But he also wasn't going to place the blame solely at Subban's feet.

"[I’m] not here to talk about a goaltender -- who’s in one of his first few games -- because he let in a couple of bad goals,” said Julien. “We were terrible in front of him . . .  and that’s the big picture. That’s more important.

“I don’t care who’s in net. I think when you have some injuries you need to be better in those situations and we weren’t good enough tonight. It doesn’t matter if Tuukka is in net and we had injuries up front, or we’re lacking players here or there. You’ve got to let the system take care of the game. If you play it the right way, you have a chance to win. When you don’t, you don’t. That’s what happened [against Minnesota].”

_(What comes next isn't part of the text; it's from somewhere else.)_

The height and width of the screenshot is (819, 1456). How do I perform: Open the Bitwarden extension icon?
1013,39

There’s no question the defense in front of Subban wasn’t nearly good enough. Adam McQuaid and Torey Krug in particular struggled to lock things down in the defensive zone. The wide-open shots from the slot -- like the Chris Stewart score in the second period 12 seconds after Minnesota’s opening goal -- are indicative of a hockey club that’s not sticking to the game plan once things start to get a little wonky.

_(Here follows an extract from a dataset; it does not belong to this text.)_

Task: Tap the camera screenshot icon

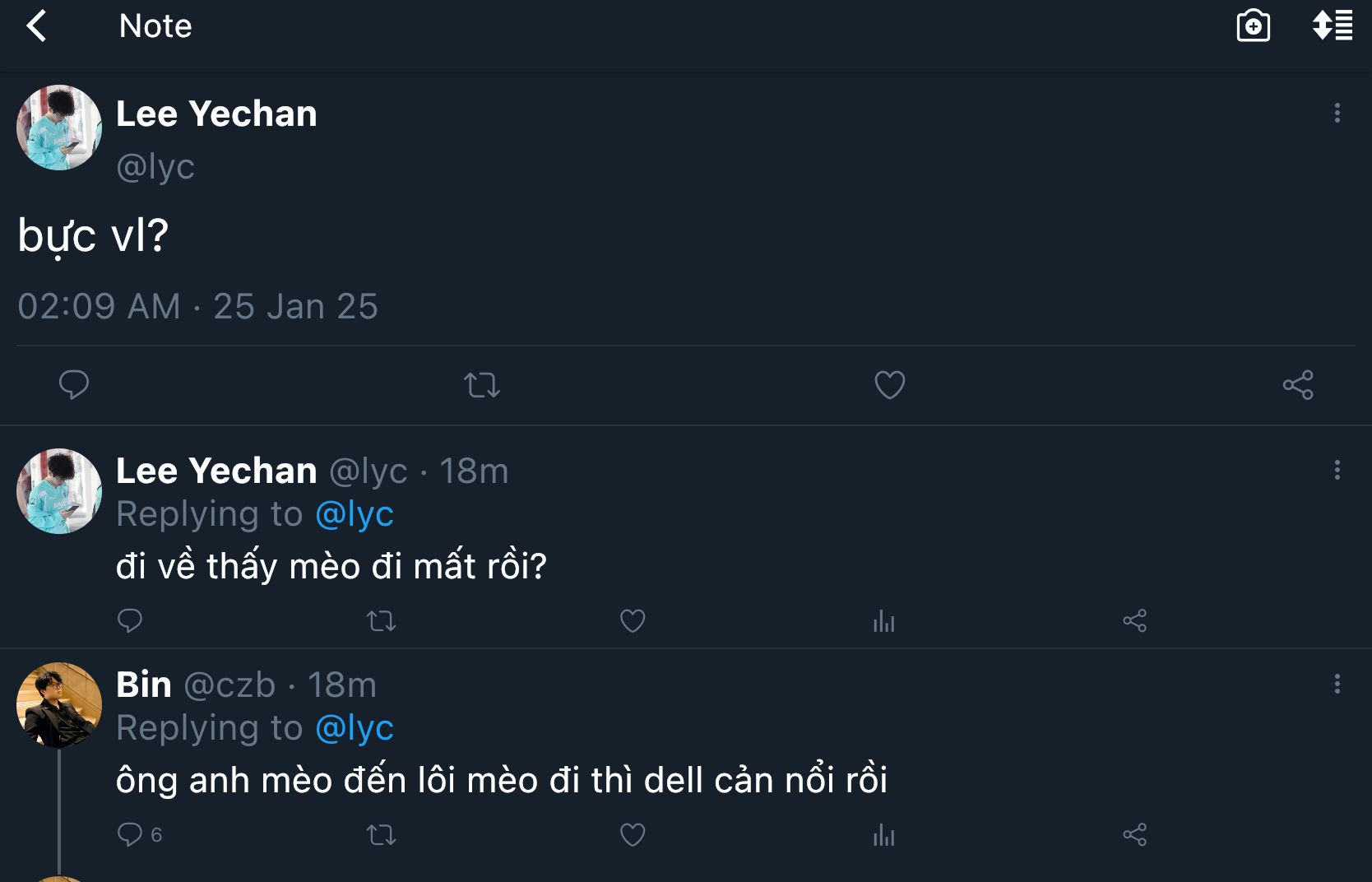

But this is about a player (Subban) who should be entering the NHL stage of his career after being a first-round pick in 2012. Anybody would be hard-pressed to see him as an NHL goalie after his two Bruins appearances. Combine that with the lack of dominance at the AHL level over the last three years, and there’s a better chance that Subban will be a major first-round bust rather than a late-blooming No. 1 goaltender.

The scary part is that Subban and fellow young netminder Zane McIntyre are all the Bruins have for Wednesday night’s game against the Rangers at Madison Square Garden, and perhaps longer if Rask can’t make a rapid recovery from his lower body injury.

Maybe Subban can be a bit better than he’s shown thus far, and, to be fair, the three goals allowed to Minnesota weren't all his fault. The bottom line, however, is that he should be up for doing this job right now. Tuesday was a big chance for the young goalie to make a statement that he was ready for it.

Instead he looked like the same goalie who'd been pulled from two of his first four AHL starts this season, one who's never going to truly be ready for the call in Boston.